Zahra dan Gus Afkar saling berpandangan, berusaha memahami maksud Ummi.
“Honeymoon, Ummi,” sela Kyai Amir mengingatkan.
Zahra langsung menunduk tersenyum malu.
“Nah itu,” jawab Ummi sambil terkekeh.
‘Baik Ummi,” ucap Gus Afkar kemudian melirik ke arah Zahra dengan tersenyum, membuatnya salah tingkah dan langsung membuang muka.
“Afkar pamit dulu ya,” ucap suaminya itu kemudian menyalami dan mencium kening Umminya.
“Jangan terus bersikap menggemaskan!”
Deg
Zahra sontak menoleh terperangah ke arah suaminya, mendengar bisikan lelaki itu saat hendak melewatinya.
“Kalau masih kangen, boleh ikut suamimu, Nduk,” celetuk ibu mertuanya menggoda, mungkin karena melihat Zahra terus meperhatikan lelaki itu.
“Bu Nyai… Eh! Ummi, Zahra masih mau mijitin Ummi kok.”

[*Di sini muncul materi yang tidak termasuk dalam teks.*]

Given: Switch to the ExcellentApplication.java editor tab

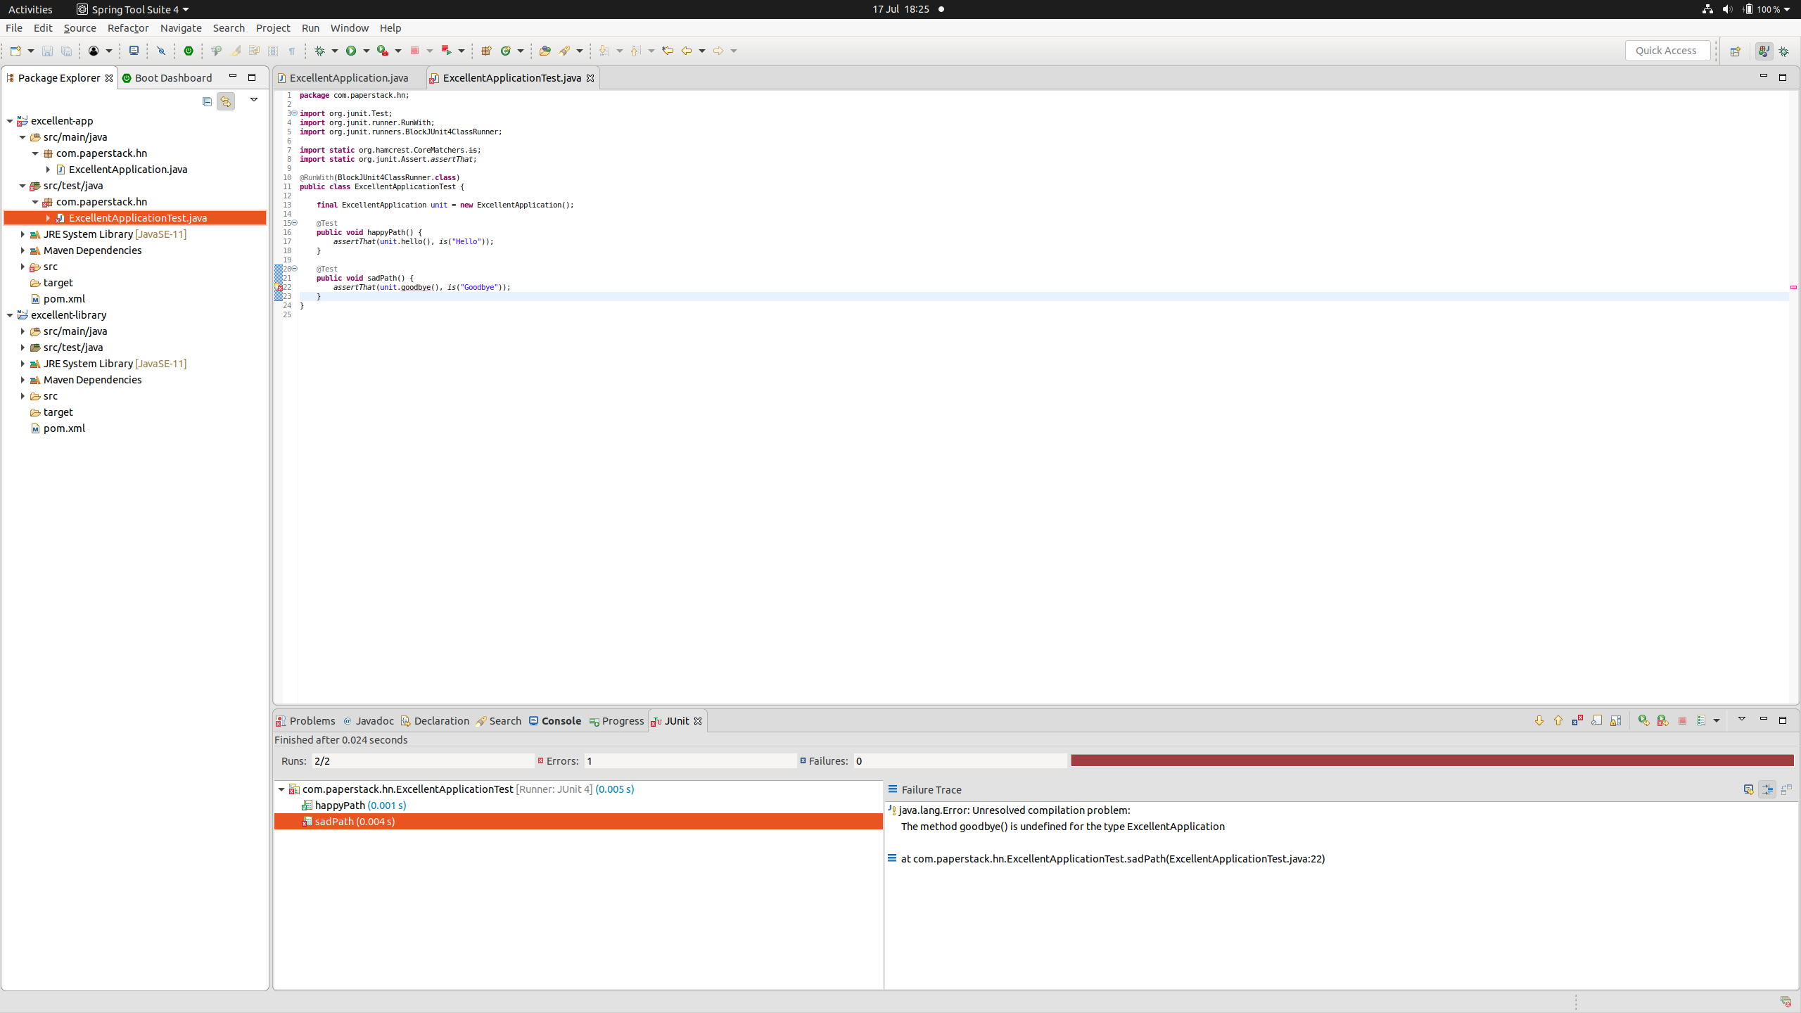Looking at the screenshot, I should 348,78.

Mertuanya itu terlihat terkekeh kembali.
‘Zahra!’
******
Zahra menarik koper yang terisi pakaiannya dan Gus Afkar keluar dari kamarnya.
“Sini! biar gus yang bawa,” pinta lelaki itu sambil mengambil alih koper yang dibawa Zahra.

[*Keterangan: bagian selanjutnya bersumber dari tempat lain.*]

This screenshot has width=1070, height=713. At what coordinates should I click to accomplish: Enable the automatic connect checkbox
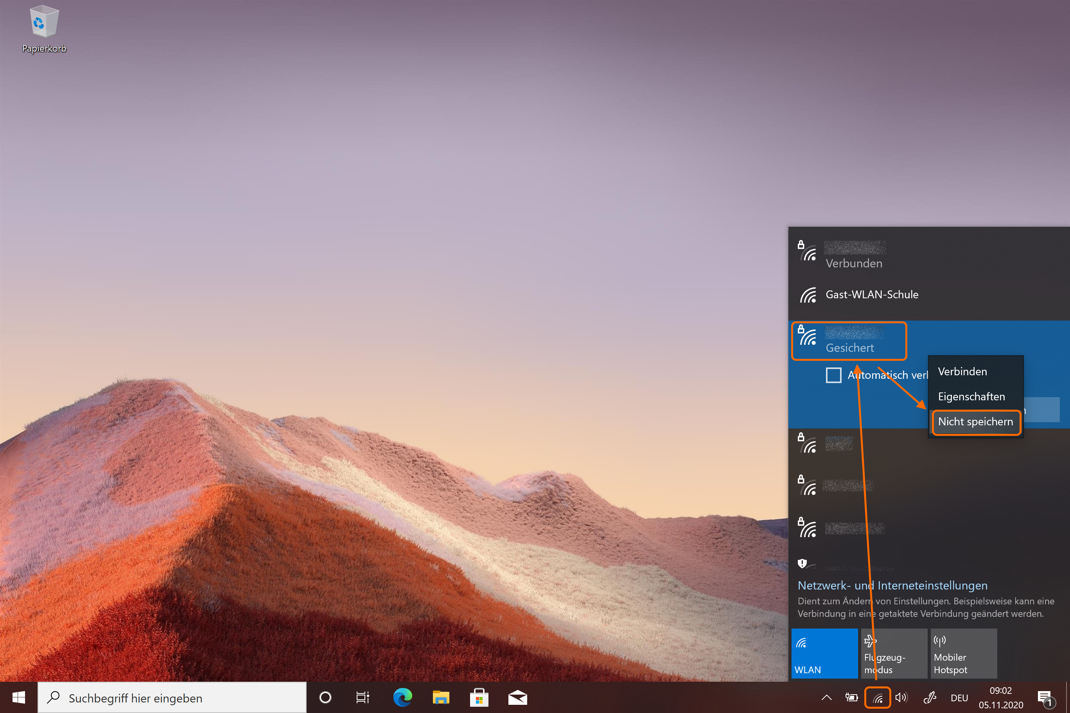click(x=833, y=375)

Keduanya beranjak menuju mobil yang sudah terparkir di depan kediaman Gus Afkar.
Ada Ummi, dan Abi, juga Ning Alfiyah yang menunggu mereka di depan.
“Kan sudah Gus bilang, Ummi istirahat saja. Wong cuman ke Semarang saja, ndak perlu diantar. Ummi kan baru sehat,” ujar Gus Afkar meminta Umminya pulang.
“Ummi langsung sehat denger kalian mau, apa itu Bi….”
“Honeymoon, Ummi,” sela Ning Alfiyah sambil menyenggol bahu Zahra.
“Ya itu honeymoon, Ummi langsung sehat. Apalagi kalau sampai pulang bawa berita baik.”
Zahra langsung terdiam mendengar harapan ibu mertuanya tersebut.
“Ummi kita ini mau ngisi kajian,” ucap Gus Afkar sambil mengangkat koper itu untuk dimasukkan ke dalam bagasi mobil.
“Iya Ummi, jangan terlalu menekan mereka. Biarkan mereka menikmati masa-masa indah pernikahan mereka,” nasehat kyai Amir.
“Ya sudah Gus, Ning, hati-hati di jalan. Banyak-banyak dzikir dan sholawat!” lanjut Ummi.
“ Ya Ummi,”
“Assalamualaikum Ummi, Abi. Zahra sama Gus pamit dulu,” ujar Zahra sambil menyalami mertuanya tersebut.
Gus Afkar membukakan pintu untuknya dan memintanya masuk.
Lelaki itu memegang atap mobil saat Zahra masuk untuk pertama kalinya.
Zahra yang menyadarinya sontak mendongak ke atas.
‘makasih Gus’
Lelaki itu kemudian meraih bagian bawah gamis Zahra yang menjuntai keluar mobil dan memasukkannya.
Zahra yang tersentuh, menatap suaminya yang tengah menutup mobil itu untuknya.
Lelaki itu tampak menyalami Ummi dan Abinya, kemudian membelai lembut kerudung adiknya. Entah apa yang sedang mereka obrolkan dalam waktu yang singkat itu.
Zahra tertegun melihat keharmonisan keluarga suaminya itu dari balik spion tengah mobil.
Sekarang lelaki itu tampak menghampiri mobil dan masuk.
“Bismillah…” gumam Gus Afkar kemudian menstarter mobil. Dia membuka jendela kaca mobil untuk berpamitan dengan keluarganya, lalu melaju keluar ke jalan raya melalui gerbang depan pesantren.
“Ya Allah, kok tiba-tiba haus ya. DEK, tolong ambilkan botol minum di sebelahmu itu.”
‘Dek’
Sontak Zahra menoleh dengan terperangah mendengar panggilan suaminya. Jantungnya berdebar, waktu seakan terhenti.
Untuk beberapa lama ia hanya diam tertegun sambil menatap lelaki itu dalam-dalam.